Going Meatless

By: Olivia Bauer

Nowadays, meat has become the base of almost every “decent” meal. Think about the meals that you eat. How many included some form of meat? According to the Wall Street Journal, the USDA recommendation for daily meat consumption per individual is .21 pounds or less; however, on average, individuals consume at least .36 pounds daily. Not only is this trend seen on an individual scale, this rapid increase is seen in the entire U.S. as a whole. Within about the last 100 years, average annual meat consumption in the United States has risen by 42.2 pounds. While this may seem like a reflection of a positive economic state (rising incomes lead to increased quality of food consumption, including more meat and dairy), there is a hefty environmental toll associated. Many issues arise in humans and the environment from the production and consumption of animal products.

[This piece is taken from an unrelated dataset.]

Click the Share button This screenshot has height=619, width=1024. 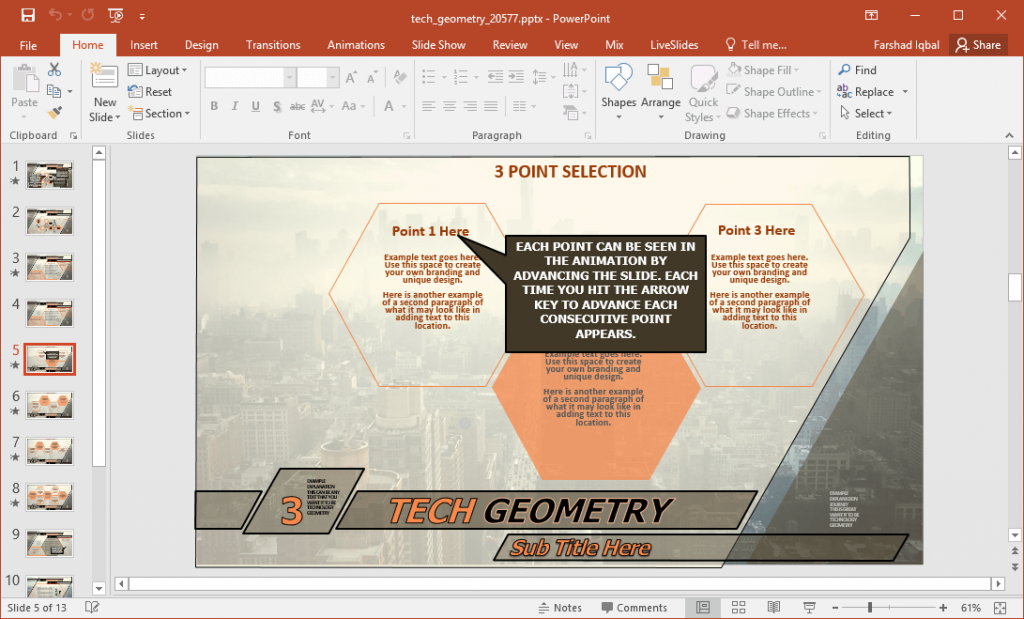click(978, 44)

Although certain amounts of animal product consumption are helpful, especially in meeting daily protein requirements, the overall costs arguably outweigh the benefits. The Earth, with its gorgeous landscapes, busy cities, and billions of people, is actually just one large farm. Of the total land on Earth’s surface, 40% of it is used to feed the world’s population; however, 30% of this land is solely used for agricultural purposes, leaving only 10% for fruits, vegetables, and grains. Livestock production is one of the top leading causes of greenhouse gas production and, therefore, global warming. It also uses an enormous amount of water: around one-third of the Earth’s freshwater. As the rate of meat consumption continues to rise, so does the rate of Earth’s degradation and destruction.

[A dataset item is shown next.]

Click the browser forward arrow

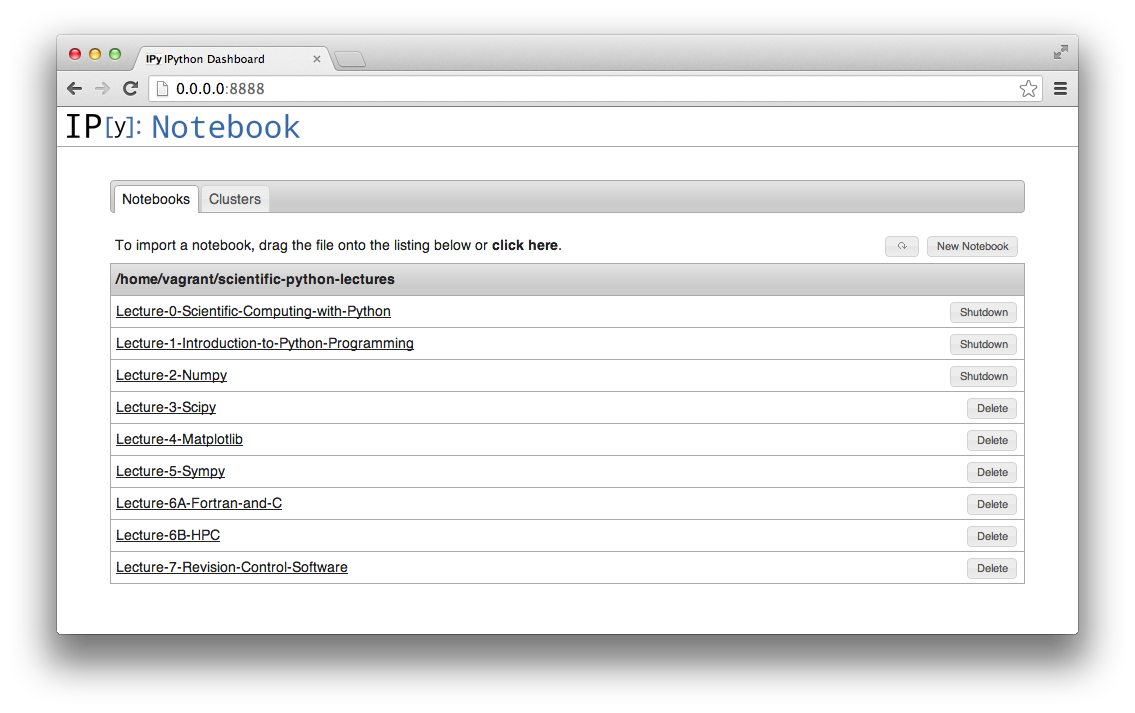click(x=102, y=89)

A concern for meatless diets is whether all nutritional requirements are met. However, those who eat solely meatless diets are just as likely to receive the correct amounts of essential nutrients than people who include meat in their diets. For example, calcium can be found in dairy-free milk, nuts, and seeds. Protein is found plentifully in beans and grains. Omega 3s are found in flaxseeds and supplements. Vitamin B-12 is found in the bacteria in the guts of animals, which makes it more difficult for vegetarians to obtain; however, certain cereals and veggie burgers contain this. Additionally, animal products tend to be high in saturated fat and cholesterol. Cutting down on these products has been known to result in lower rates of health problems such as obesity, high blood pressure, appendicitis, and kidney disease. In addition, strict vegetarians are half as likely to require emergency medical procedures and medication. These reasons lead nutrition experts towards recommending a more plant-based diet. Most notably, meat-free diets are even recommended by the National Cancer Institute, World Health Organization, and The American Heart Association.

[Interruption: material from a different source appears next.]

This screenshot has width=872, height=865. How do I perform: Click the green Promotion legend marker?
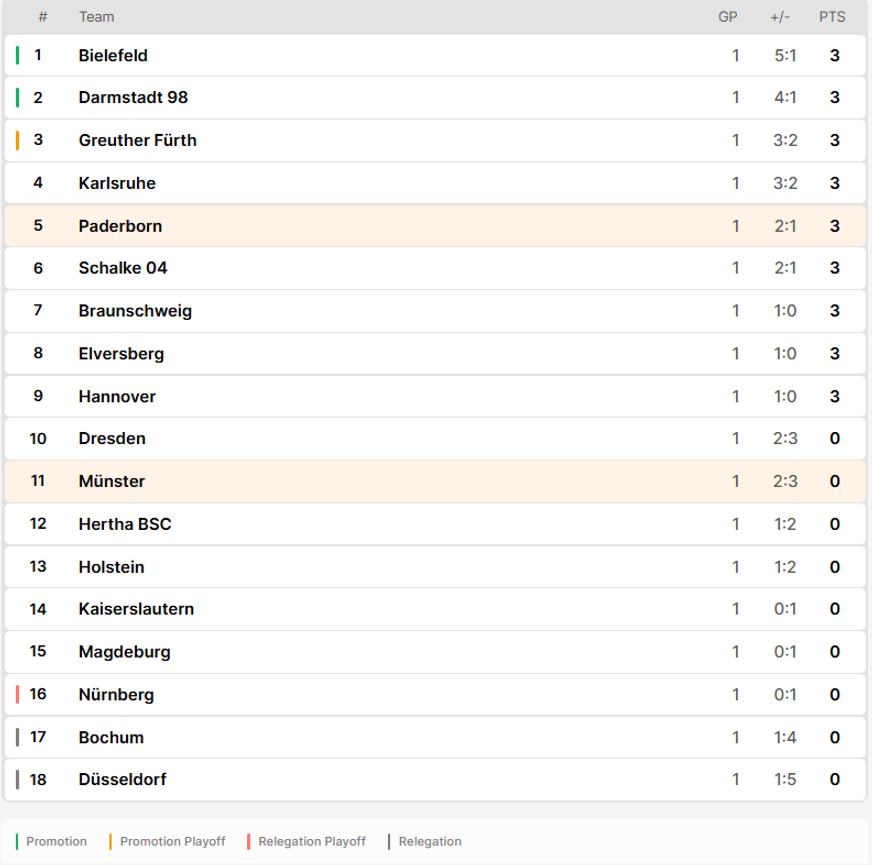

This doesn’t mean you need to transition to completely meatless meals right now. However, trying out the trend of “Meatless Mondays” would be a great way to start. Eliminating meat for only one day is not very difficult and will slowly begin to show benefits in the long run. Plus, there are so many easy and tasty vegetarian recipes to try! A fantastic website containing a large variety of vegetarian friendly meals, snacks, appetizers, and desserts (yes, vegans and vegetarians eat desserts and they are very yummy) is www.connoisseurusveg.com. Try it out when looking for your next vegetarian friendly meal!